[BUG] Issues running the batch_to_eopatch pipeline
Closed this issue · 5 comments
Question
I have successfully run the batch download pipeline and would like to convert the batch tiles to eopatches. After locally fixing #12 I've managed to run the batch_to_eopatch
pipeline, but I get the following exception in the logs:
Summary of exceptions
LoadUserDataTask (LoadUserDataTask-29825b248e7b11ecbc3b-f57730fc0853):
14 times:
TypeError: execute() missing 1 required positional argument: 'eopatch'
Which is weird, because the LoadUserDataTask
is the first Task and no eopatch
arguments should be expected.
Here is my config:
{
"pipeline": "eogrow.pipelines.batch_to_eopatch.BatchToEOPatchPipeline",
"folder_key": "data",
"mapping": [
{"batch_files": ["B01.tif"], "feature_type": "data", "feature_name": "B01", "multiply_factor": 1e-4},
{"batch_files": ["B02.tif"], "feature_type": "data", "feature_name": "B02", "multiply_factor": 1e-4},
{"batch_files": ["B03.tif"], "feature_type": "data", "feature_name": "B03", "multiply_factor": 1e-4},
{"batch_files": ["B04.tif"], "feature_type": "data", "feature_name": "B04", "multiply_factor": 1e-4},
{"batch_files": ["B05.tif"], "feature_type": "data", "feature_name": "B05", "multiply_factor": 1e-4},
{"batch_files": ["B06.tif"], "feature_type": "data", "feature_name": "B06", "multiply_factor": 1e-4},
{"batch_files": ["B07.tif"], "feature_type": "data", "feature_name": "B07", "multiply_factor": 1e-4},
{"batch_files": ["B08.tif"], "feature_type": "data", "feature_name": "B08", "multiply_factor": 1e-4},
{"batch_files": ["B8A.tif"], "feature_type": "data", "feature_name": "B8A", "multiply_factor": 1e-4},
{"batch_files": ["B09.tif"], "feature_type": "data", "feature_name": "B09", "multiply_factor": 1e-4},
{"batch_files": ["B10.tif"], "feature_type": "data", "feature_name": "B10", "multiply_factor": 1e-4},
{"batch_files": ["B11.tif"], "feature_type": "data", "feature_name": "B11", "multiply_factor": 1e-4},
{"batch_files": ["B12.tif"], "feature_type": "data", "feature_name": "B12", "multiply_factor": 1e-4},
{"batch_files": ["CLP.tif"], "feature_type": "data", "feature_name": "CLP", "multiply_factor": 0.00392156862745098},
{"batch_files": ["CLM.tif"], "feature_type": "mask", "feature_name": "CLM"},
{"batch_files": ["dataMask.tif"], "feature_type": "mask", "feature_name": "dataMask"}
],
"userdata_feature_name": "BATCH_INFO",
"userdata_timestamp_reader": "eogrow.utils.batch.read_timestamps_from_orbits",
"**global_settings": "${config_path}/sentinel2_l1c_batch_config.json"
}
Let me know if you need to see what sentinel2_l1c_batch_config.json
looks like.
Ah, the eopatch is Optional[EOPatch]
but apparently we forgot to add a default value.
Thanks for the hint.

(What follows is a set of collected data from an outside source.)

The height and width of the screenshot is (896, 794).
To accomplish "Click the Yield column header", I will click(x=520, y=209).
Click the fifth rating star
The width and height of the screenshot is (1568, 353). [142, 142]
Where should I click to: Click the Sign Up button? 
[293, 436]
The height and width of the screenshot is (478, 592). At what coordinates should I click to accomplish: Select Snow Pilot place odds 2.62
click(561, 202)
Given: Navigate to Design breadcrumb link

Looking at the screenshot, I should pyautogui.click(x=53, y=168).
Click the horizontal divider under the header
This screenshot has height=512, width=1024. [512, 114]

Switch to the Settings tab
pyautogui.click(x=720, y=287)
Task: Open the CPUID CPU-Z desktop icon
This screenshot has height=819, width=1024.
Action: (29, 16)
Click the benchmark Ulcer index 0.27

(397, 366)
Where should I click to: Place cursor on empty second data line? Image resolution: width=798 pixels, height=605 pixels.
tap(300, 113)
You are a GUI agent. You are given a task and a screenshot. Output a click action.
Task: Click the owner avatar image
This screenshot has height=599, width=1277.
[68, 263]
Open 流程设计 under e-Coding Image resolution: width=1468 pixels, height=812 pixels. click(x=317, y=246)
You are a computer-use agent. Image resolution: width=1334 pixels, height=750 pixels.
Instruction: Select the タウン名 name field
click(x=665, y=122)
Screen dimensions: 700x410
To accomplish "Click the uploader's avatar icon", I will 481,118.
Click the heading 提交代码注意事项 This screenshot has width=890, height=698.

I tried setting the default to None
and got a new error:
❯ eogrow 01_batch_to_eopatch.json
INFO eogrow.core.pipeline:216: Running BatchToEOPatchPipeline
INFO eogrow.core.area.base:176: Loading grid from cache/grid_test_area_BatchAreaManager_0.2_0.004_1_10.0_0.gpkg
INFO eogrow.core.pipeline:159: Searching for Ray cluster
INFO eogrow.core.pipeline:164: No cluster found, pipeline will not use Ray.
INFO eogrow.core.pipeline:174: Starting EOExecutor for 14 EOPatches
0%| | 0/14 [00:00<?, ?it/s]Warning 1: TIFFReadDirectory:Sum of Photometric type-related color channels and ExtraSamples doesn't match SamplesPerPixel. Defining non-color channels as ExtraSamples.
Warning 1: TIFFReadDirectory:Sum of Photometric type-related color channels and ExtraSamples doesn't match SamplesPerPixel. Defining non-color channels as ExtraSamples.
Warning 1: TIFFReadDirectory:Sum of Photometric type-related color channels and ExtraSamples doesn't match SamplesPerPixel. Defining non-color channels as ExtraSamples.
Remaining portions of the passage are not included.